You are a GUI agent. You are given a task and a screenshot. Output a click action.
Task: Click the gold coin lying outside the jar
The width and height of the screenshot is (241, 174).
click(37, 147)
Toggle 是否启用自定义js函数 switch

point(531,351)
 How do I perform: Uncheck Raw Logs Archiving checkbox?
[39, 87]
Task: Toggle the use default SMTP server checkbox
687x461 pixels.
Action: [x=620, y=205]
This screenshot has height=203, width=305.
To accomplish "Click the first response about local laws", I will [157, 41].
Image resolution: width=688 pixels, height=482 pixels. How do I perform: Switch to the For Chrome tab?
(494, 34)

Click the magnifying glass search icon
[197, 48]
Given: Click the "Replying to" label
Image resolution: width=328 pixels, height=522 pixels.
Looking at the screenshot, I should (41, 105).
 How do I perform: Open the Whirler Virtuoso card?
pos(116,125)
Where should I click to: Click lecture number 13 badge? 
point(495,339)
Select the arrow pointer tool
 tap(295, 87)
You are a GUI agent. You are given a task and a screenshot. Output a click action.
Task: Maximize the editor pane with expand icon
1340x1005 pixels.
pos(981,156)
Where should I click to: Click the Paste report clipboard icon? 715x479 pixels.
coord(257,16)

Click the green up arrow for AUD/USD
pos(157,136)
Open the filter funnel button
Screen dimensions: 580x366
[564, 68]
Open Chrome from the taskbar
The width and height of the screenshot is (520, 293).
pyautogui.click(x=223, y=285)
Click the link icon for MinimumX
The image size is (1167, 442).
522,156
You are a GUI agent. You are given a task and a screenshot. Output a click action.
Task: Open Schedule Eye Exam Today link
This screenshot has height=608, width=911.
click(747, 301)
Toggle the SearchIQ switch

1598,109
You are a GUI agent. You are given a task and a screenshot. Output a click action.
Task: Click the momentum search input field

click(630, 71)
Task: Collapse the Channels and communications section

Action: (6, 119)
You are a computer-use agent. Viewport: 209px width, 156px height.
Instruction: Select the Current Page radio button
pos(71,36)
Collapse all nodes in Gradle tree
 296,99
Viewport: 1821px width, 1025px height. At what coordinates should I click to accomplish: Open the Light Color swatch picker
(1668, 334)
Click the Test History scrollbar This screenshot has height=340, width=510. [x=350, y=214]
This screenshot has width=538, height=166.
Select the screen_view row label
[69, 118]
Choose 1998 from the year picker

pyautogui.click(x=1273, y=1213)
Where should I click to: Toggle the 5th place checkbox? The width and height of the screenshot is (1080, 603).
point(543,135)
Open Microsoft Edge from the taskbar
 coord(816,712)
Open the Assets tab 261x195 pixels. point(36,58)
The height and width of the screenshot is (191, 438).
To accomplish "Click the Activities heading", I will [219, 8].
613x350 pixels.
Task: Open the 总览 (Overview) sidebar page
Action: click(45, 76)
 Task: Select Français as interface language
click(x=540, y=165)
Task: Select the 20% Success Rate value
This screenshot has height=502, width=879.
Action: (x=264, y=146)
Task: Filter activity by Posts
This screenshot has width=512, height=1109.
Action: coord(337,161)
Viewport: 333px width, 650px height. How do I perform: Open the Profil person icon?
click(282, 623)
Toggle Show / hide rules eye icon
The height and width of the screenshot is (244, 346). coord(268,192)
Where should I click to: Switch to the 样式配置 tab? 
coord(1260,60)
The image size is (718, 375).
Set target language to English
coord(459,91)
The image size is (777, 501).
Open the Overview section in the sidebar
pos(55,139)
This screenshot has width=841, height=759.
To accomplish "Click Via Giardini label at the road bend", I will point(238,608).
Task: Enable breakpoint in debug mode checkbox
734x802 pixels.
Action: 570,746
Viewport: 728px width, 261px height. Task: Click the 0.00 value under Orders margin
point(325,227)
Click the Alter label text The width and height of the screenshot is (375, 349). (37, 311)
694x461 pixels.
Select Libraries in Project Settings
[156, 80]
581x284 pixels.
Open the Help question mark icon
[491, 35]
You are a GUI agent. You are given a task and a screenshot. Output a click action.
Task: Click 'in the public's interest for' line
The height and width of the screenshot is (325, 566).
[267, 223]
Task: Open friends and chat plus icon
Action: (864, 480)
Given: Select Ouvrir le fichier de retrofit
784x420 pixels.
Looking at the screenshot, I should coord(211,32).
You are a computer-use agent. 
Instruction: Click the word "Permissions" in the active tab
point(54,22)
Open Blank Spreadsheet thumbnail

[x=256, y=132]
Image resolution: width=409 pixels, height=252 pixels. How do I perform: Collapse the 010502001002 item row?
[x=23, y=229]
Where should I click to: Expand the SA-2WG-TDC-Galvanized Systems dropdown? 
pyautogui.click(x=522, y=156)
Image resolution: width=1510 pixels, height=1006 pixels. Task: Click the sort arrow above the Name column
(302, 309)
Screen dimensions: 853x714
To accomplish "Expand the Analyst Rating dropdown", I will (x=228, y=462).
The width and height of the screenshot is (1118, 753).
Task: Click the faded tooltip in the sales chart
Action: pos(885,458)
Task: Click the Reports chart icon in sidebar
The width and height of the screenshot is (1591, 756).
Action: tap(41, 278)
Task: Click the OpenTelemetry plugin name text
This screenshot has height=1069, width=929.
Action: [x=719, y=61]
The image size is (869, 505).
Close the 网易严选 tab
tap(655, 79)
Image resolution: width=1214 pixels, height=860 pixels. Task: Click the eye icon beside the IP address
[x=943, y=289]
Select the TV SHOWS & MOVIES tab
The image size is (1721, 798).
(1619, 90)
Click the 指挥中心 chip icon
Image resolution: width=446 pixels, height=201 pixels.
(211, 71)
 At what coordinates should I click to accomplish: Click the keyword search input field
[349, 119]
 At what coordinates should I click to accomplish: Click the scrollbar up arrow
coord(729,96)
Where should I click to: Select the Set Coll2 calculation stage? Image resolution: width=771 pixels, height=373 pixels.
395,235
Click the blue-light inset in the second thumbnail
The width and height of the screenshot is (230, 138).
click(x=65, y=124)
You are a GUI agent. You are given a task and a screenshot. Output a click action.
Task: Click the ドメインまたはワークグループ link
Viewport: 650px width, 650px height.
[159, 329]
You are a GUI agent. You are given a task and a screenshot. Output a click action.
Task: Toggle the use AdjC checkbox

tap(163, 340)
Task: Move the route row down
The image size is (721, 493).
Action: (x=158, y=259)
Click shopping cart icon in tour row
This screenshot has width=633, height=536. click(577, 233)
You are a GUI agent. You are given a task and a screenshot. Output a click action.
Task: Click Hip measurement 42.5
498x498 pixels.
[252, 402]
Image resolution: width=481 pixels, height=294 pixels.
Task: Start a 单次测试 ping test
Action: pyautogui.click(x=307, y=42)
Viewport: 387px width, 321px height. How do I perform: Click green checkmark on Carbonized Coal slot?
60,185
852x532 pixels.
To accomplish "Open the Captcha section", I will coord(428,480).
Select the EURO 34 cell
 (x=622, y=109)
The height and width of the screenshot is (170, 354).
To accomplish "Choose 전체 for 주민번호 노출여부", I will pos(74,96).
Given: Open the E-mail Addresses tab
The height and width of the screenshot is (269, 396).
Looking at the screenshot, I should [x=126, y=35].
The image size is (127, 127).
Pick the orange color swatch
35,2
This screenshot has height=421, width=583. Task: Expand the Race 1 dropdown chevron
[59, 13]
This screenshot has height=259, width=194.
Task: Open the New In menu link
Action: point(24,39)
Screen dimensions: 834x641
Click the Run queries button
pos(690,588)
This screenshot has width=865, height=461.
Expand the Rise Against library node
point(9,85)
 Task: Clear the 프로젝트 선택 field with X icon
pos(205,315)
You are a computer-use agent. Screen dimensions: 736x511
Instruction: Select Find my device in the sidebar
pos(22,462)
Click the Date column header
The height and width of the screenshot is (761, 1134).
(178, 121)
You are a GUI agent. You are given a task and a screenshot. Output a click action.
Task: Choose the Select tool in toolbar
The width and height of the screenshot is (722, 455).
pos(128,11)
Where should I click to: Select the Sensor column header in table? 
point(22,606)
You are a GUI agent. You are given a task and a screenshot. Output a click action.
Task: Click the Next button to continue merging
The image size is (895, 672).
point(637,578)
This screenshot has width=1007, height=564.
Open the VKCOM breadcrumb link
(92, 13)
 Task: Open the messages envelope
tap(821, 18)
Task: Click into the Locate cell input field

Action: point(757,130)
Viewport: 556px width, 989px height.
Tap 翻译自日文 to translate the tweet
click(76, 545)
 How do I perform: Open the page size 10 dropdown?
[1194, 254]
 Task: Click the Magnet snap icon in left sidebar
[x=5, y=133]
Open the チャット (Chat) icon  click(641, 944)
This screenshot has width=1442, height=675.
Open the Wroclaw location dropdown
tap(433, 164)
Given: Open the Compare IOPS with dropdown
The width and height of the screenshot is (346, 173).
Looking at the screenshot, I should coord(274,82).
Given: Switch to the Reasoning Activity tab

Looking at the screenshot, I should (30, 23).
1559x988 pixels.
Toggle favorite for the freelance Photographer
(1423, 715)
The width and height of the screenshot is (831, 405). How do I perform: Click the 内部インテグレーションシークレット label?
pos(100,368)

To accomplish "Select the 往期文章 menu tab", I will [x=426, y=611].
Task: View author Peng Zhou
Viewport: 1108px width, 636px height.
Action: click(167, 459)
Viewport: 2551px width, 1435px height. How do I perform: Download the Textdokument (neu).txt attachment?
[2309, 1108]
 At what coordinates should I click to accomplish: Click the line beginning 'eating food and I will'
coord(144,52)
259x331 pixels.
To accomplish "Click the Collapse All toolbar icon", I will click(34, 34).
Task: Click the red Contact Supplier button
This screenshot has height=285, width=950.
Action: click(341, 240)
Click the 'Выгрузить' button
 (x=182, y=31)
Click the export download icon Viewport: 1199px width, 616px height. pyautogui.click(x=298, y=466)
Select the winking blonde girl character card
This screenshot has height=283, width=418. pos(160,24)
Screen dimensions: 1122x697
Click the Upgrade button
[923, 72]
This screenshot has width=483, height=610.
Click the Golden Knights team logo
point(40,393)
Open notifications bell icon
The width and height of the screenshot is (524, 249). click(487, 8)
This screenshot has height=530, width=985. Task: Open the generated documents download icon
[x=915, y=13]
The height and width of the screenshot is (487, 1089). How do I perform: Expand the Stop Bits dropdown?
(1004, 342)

### [Set exercise]
Please convert the records from the line containing "Task: Collapse the" through the line containing "click(282, 623)" into a numbered list, leaving out blank lines.

### [Answer for this exercise]
1. Task: Collapse the Channels and communications section
2. Action: (6, 119)
3. You are a computer-use agent. Viewport: 209px width, 156px height.
4. Instruction: Select the Current Page radio button
5. pos(71,36)
6. Collapse all nodes in Gradle tree
7.  296,99
8. Viewport: 1821px width, 1025px height. At what coordinates should I click to accomplish: Open the Light Color swatch picker
9. (1668, 334)
10. Click the Test History scrollbar This screenshot has height=340, width=510. [x=350, y=214]
11. This screenshot has width=538, height=166.
12. Select the screen_view row label
13. [69, 118]
14. Choose 1998 from the year picker
15. pyautogui.click(x=1273, y=1213)
16. Where should I click to: Toggle the 5th place checkbox? The width and height of the screenshot is (1080, 603).
17. point(543,135)
18. Open Microsoft Edge from the taskbar
19.  coord(816,712)
20. Open the Assets tab 261x195 pixels. point(36,58)
21. The height and width of the screenshot is (191, 438).
22. To accomplish "Click the Activities heading", I will [219, 8].
23. 613x350 pixels.
24. Task: Open the 总览 (Overview) sidebar page
25. Action: click(45, 76)
26.  Task: Select Français as interface language
27. click(x=540, y=165)
28. Task: Select the 20% Success Rate value
29. This screenshot has height=502, width=879.
30. Action: (x=264, y=146)
31. Task: Filter activity by Posts
32. This screenshot has width=512, height=1109.
33. Action: coord(337,161)
34. Viewport: 333px width, 650px height. How do I perform: Open the Profil person icon?
35. click(282, 623)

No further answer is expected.